> **EXERCISE**:
Examine the records and identify each line that includes the string "computer". Copy those lines.

> **DATASET EXCERPTS**:
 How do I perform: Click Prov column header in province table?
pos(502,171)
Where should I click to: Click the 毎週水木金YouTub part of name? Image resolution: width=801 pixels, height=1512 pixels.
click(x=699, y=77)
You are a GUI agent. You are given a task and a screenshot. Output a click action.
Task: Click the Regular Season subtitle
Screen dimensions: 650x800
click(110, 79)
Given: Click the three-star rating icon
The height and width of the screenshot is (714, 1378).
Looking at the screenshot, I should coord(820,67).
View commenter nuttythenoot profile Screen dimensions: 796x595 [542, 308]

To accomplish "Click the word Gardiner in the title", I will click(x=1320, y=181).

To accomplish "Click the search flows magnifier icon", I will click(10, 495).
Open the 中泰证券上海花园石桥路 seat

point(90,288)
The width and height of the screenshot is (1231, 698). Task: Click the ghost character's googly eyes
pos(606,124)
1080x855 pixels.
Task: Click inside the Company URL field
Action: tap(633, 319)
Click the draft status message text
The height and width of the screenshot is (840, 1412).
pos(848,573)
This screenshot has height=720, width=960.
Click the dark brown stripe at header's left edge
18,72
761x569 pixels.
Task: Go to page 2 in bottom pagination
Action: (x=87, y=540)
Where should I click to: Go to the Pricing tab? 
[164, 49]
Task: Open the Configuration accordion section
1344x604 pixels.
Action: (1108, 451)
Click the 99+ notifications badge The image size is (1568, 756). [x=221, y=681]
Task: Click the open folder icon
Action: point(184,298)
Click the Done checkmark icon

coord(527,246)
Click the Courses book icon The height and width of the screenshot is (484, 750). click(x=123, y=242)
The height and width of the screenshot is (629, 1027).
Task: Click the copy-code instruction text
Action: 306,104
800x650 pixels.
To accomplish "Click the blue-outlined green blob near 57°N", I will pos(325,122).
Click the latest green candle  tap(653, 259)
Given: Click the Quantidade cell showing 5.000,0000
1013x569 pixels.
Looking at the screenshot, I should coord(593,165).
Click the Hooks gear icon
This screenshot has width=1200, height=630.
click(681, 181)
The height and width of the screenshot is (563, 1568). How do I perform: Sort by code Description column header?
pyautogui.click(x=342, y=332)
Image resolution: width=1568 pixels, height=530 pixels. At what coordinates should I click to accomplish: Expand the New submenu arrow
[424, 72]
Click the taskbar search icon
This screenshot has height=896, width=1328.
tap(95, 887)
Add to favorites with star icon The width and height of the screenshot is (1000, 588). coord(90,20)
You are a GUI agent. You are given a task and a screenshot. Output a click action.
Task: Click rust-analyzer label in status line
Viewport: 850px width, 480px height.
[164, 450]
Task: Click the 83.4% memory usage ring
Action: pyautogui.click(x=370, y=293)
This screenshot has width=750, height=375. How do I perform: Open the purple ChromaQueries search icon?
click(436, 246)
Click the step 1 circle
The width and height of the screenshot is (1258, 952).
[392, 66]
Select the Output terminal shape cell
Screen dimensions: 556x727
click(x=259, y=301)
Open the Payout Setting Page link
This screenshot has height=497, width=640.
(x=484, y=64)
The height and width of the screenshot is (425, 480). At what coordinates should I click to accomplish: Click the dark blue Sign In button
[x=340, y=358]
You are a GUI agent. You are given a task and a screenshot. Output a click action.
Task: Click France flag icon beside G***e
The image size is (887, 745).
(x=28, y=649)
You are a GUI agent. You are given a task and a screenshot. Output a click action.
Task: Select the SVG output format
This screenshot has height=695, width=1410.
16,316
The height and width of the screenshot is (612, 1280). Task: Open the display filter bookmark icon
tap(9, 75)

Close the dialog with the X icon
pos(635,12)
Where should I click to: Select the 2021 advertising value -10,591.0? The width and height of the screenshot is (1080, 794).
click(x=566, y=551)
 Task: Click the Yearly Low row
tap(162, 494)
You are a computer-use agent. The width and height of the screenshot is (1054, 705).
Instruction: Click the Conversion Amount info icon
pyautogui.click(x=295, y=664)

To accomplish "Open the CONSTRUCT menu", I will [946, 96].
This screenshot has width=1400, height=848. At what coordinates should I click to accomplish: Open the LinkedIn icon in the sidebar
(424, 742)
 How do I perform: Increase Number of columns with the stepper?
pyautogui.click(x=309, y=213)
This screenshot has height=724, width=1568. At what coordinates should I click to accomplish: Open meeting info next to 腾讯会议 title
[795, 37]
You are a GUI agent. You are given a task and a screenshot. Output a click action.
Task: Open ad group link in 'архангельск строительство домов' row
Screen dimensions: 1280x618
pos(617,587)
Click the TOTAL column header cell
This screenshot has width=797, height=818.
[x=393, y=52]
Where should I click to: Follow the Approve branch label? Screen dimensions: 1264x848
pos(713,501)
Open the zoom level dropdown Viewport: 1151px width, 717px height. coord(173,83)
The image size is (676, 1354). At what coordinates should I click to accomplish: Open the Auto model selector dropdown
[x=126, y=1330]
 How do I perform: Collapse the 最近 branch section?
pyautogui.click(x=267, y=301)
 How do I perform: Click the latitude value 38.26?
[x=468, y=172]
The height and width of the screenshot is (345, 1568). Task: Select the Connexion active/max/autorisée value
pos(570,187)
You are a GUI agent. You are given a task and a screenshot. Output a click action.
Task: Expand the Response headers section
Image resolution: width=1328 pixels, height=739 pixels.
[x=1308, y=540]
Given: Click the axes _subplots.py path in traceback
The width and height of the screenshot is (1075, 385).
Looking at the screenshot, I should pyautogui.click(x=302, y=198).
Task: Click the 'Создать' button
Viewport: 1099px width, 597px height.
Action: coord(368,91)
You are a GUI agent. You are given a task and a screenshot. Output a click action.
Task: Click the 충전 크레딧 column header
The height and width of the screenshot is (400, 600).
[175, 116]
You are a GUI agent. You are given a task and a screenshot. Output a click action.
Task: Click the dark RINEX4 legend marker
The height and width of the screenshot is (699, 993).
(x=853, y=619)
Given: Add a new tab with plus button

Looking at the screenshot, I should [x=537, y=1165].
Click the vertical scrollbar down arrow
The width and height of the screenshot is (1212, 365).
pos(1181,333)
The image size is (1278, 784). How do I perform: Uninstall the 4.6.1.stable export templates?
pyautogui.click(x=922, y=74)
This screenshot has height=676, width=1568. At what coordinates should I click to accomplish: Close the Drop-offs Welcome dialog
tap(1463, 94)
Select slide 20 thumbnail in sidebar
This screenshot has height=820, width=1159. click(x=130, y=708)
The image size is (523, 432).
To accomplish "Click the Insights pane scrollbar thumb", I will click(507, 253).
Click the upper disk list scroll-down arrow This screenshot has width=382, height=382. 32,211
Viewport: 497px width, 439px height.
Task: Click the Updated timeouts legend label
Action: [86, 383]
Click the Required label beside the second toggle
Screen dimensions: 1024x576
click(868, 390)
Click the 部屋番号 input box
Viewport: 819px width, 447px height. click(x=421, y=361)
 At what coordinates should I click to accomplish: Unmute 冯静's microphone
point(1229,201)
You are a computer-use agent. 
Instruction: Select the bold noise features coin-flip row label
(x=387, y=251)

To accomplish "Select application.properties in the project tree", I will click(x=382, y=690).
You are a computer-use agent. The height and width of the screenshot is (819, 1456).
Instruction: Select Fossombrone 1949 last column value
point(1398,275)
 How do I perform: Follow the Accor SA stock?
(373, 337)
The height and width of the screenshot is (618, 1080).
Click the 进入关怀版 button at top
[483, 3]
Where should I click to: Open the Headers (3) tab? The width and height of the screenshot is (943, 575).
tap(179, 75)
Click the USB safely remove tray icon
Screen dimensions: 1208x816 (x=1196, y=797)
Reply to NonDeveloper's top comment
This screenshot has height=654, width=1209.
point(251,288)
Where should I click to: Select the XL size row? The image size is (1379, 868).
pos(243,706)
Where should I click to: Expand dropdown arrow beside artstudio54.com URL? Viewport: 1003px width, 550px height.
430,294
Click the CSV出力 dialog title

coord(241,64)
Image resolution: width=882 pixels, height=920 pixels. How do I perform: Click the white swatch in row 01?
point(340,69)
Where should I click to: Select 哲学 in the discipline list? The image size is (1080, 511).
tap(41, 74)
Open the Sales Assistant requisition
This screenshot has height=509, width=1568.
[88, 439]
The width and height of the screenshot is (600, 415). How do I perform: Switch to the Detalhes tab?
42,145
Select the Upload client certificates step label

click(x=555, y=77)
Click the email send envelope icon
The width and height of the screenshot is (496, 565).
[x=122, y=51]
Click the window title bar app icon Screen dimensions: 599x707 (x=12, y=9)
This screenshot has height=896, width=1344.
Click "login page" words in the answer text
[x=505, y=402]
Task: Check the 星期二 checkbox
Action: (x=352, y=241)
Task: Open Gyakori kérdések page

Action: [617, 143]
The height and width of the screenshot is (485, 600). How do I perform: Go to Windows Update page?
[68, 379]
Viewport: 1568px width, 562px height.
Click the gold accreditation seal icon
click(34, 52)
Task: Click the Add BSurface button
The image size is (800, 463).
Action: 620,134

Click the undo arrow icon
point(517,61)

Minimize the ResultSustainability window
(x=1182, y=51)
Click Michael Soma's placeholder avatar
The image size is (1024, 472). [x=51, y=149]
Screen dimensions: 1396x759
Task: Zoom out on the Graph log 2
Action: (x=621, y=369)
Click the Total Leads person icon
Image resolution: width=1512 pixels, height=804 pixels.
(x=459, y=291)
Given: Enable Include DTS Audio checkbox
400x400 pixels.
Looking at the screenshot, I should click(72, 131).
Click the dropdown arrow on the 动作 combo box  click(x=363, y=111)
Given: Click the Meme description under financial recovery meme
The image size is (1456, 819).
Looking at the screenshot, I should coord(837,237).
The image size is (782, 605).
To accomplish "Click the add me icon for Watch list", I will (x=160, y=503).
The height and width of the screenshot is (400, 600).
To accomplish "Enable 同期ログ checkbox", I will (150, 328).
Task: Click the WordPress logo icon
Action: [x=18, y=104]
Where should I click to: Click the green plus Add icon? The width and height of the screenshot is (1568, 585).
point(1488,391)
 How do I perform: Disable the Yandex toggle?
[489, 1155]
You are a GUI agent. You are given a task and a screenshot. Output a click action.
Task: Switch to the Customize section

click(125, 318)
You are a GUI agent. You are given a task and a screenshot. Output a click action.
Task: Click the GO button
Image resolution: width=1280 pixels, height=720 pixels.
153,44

> **RESULT FOR THIS EXERCISE**:
You are a computer-use agent. The width and height of the screenshot is (1054, 705).
You are a computer-use agent. 
You are a computer-use agent. The height and width of the screenshot is (819, 1456).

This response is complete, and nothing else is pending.